Basically, what we have here is a way for computers to look at satellite images and figure out what they’re showing us like if it’s a forest or a parking lot or something in between.

Now, before we dive into the details of how this works, let me explain why vision transformers are so great for this task. Unlike traditional computer vision methods that rely on convolutional neural networks (CNNs), which process images by breaking them down into smaller and smaller pieces, vision transformers use a different approach called self-attention.

Self-attention allows the model to focus on specific parts of an image without having to explicitly identify those parts first kind of like how our brains can instantly recognize faces in a crowd without having to scan every single person’s face individually. This makes vision transformers much more efficient and accurate than CNNs, especially when dealing with large-scale datasets or complex scenes.

So, let me walk you through the process step by step:

1. First, we load our satellite images into memory (or “memory” in this case is actually a fancy computer chip called a GPU). These images are usually pretty big like 256×256 pixels or more so it’s important to make sure they fit within the available memory space.

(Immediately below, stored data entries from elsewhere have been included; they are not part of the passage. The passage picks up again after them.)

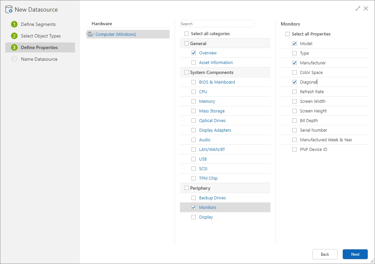Check Select all categories
375x264 pixels.
point(186,33)
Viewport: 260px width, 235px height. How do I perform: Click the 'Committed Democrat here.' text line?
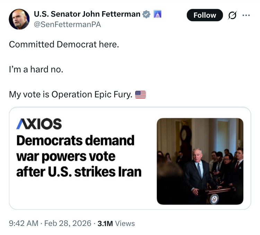(64, 44)
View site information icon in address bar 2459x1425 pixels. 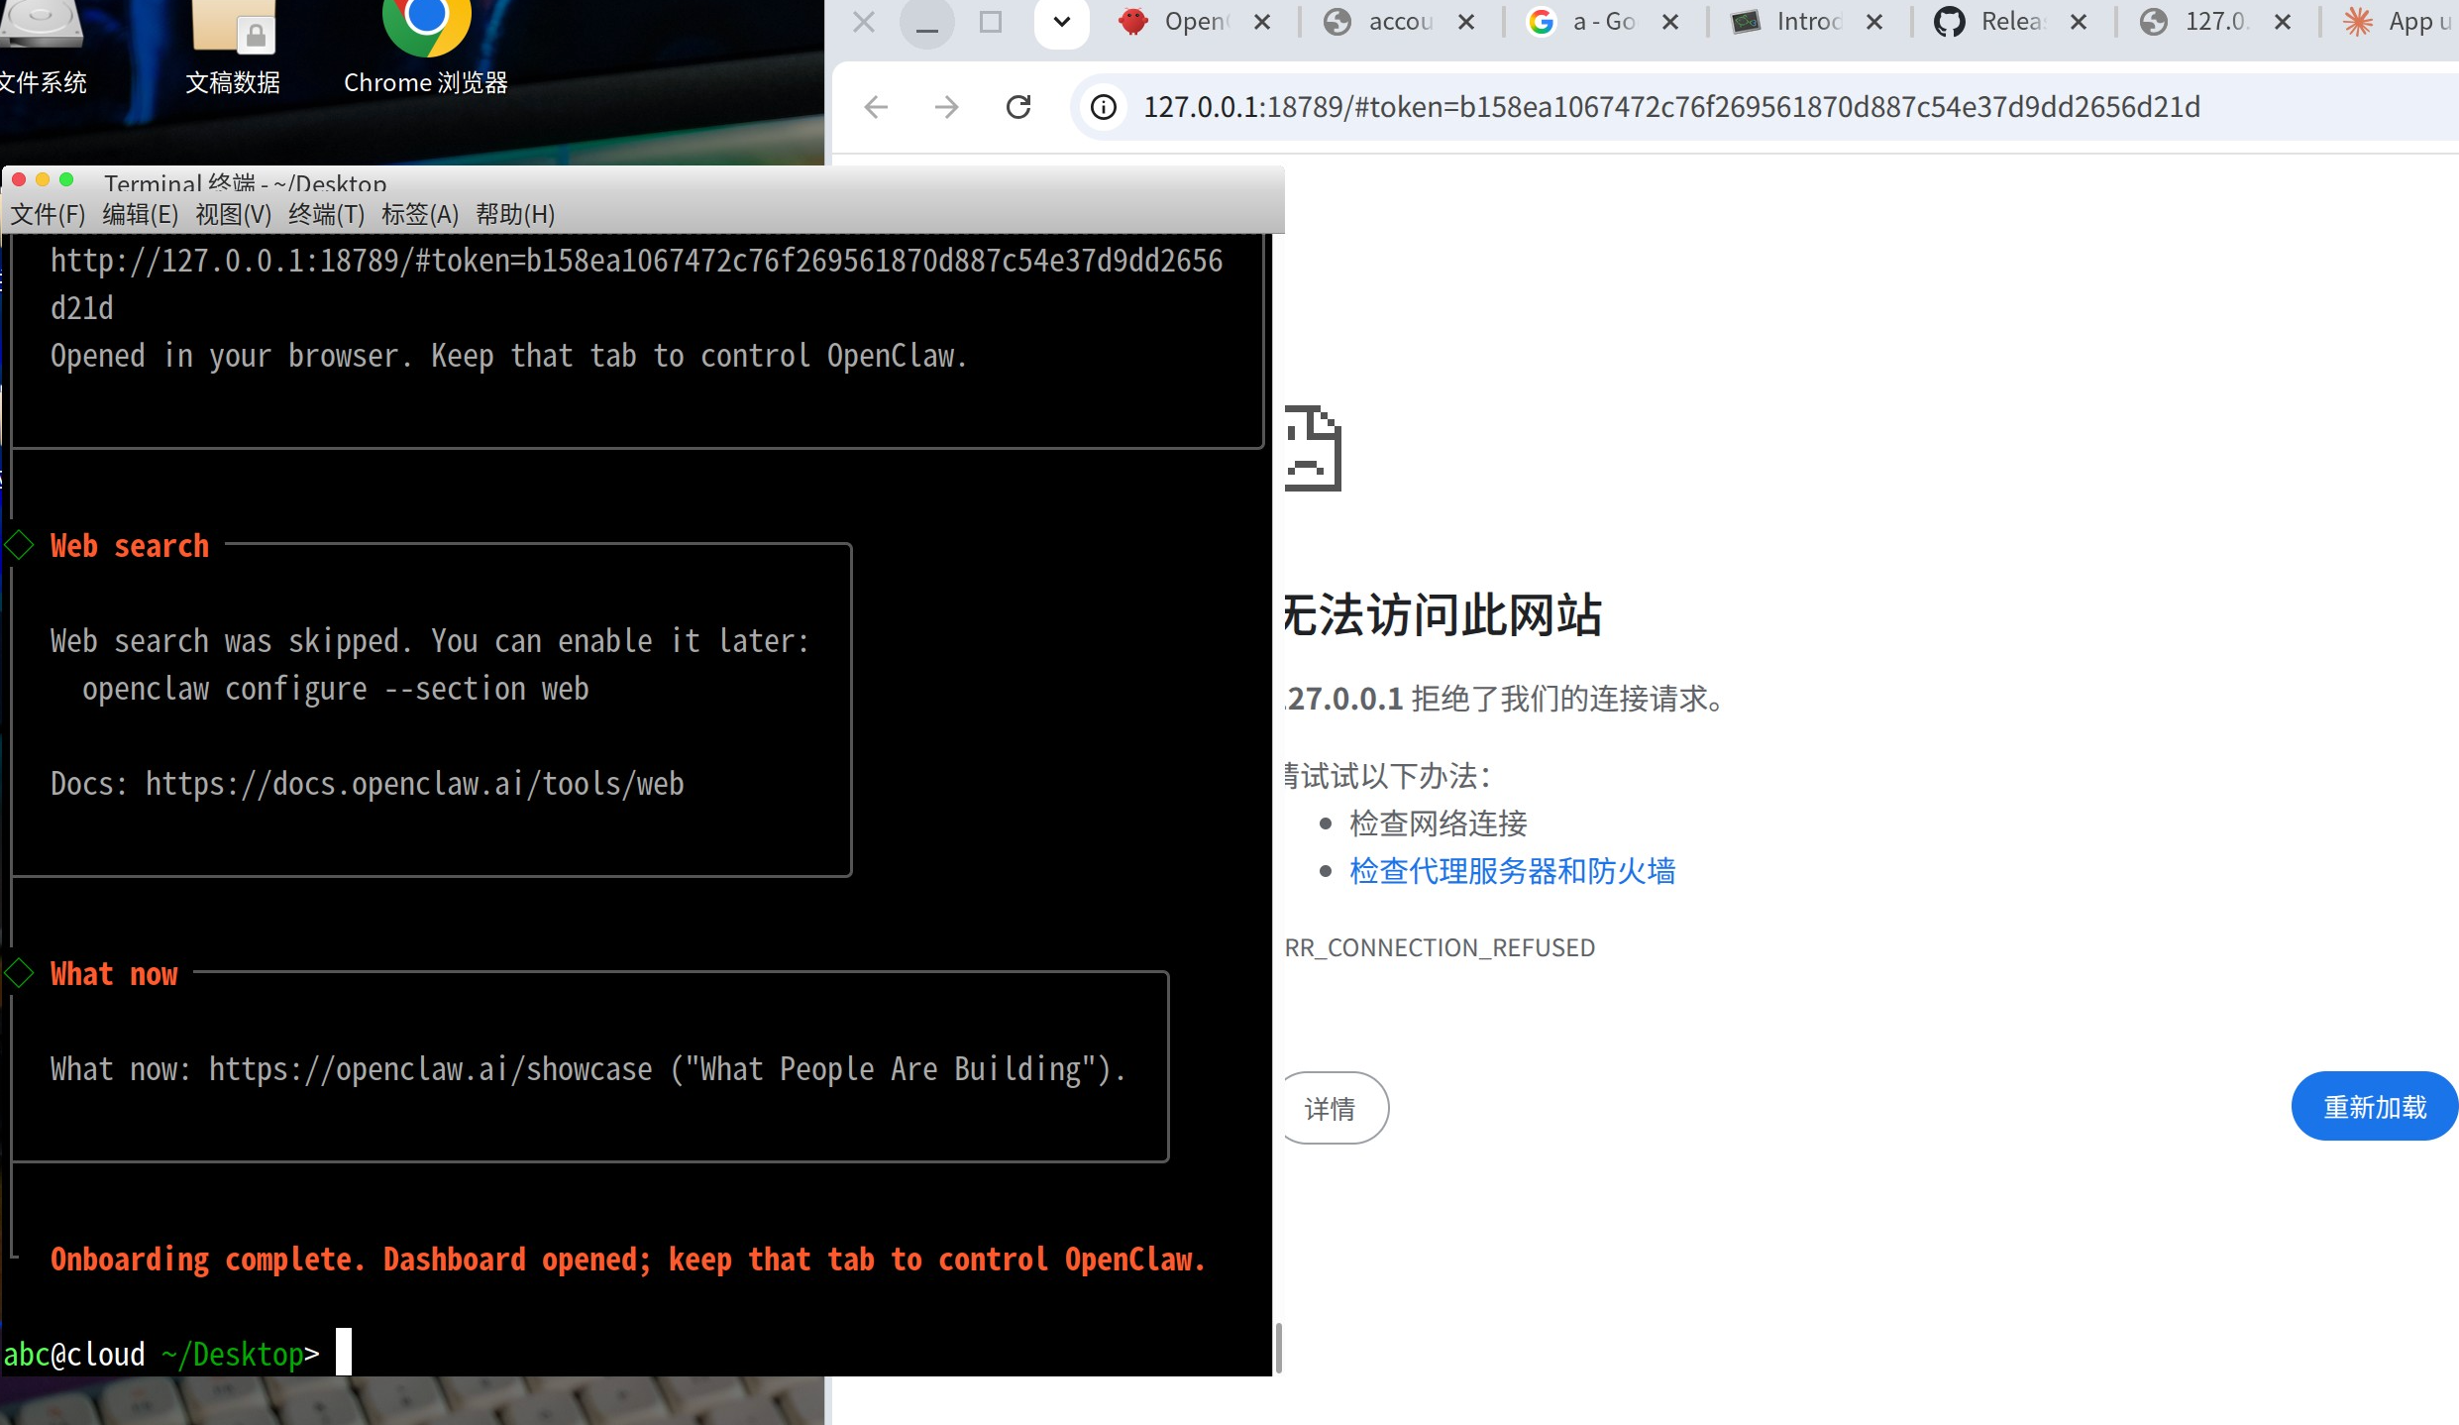point(1104,107)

2. Next, we preprocess the images by converting them into a format that our model can understand (i.e., turning each pixel value into a number between 0 and 1). This is called normalization or standardization, depending on who you ask.

3. Then, we feed these preprocessed images through our vision transformer model, which consists of several layers of self-attention blocks (also known as “transformer encoders”). Each block takes in an input sequence and outputs a new sequence that has been transformed by applying the attention mechanism to it.

4. The output sequences from each block are then concatenated together to form a final feature vector, which is used for classification purposes. This process is called “pooling” or “max pooling”, depending on who you ask.

5. Finally, we pass this feature vector through a fully connected layer (also known as a “dense layer”) that converts it into a set of probabilities one probability for each possible class label in our dataset. These probabilities are then used to make predictions about which class the input image belongs to.

That’s how vision transformers work in a nutshell. Of course, there are many more details and nuances that go into making this process work well for satellite images specifically but hopefully this gives you a good idea of what’s going on under the hood.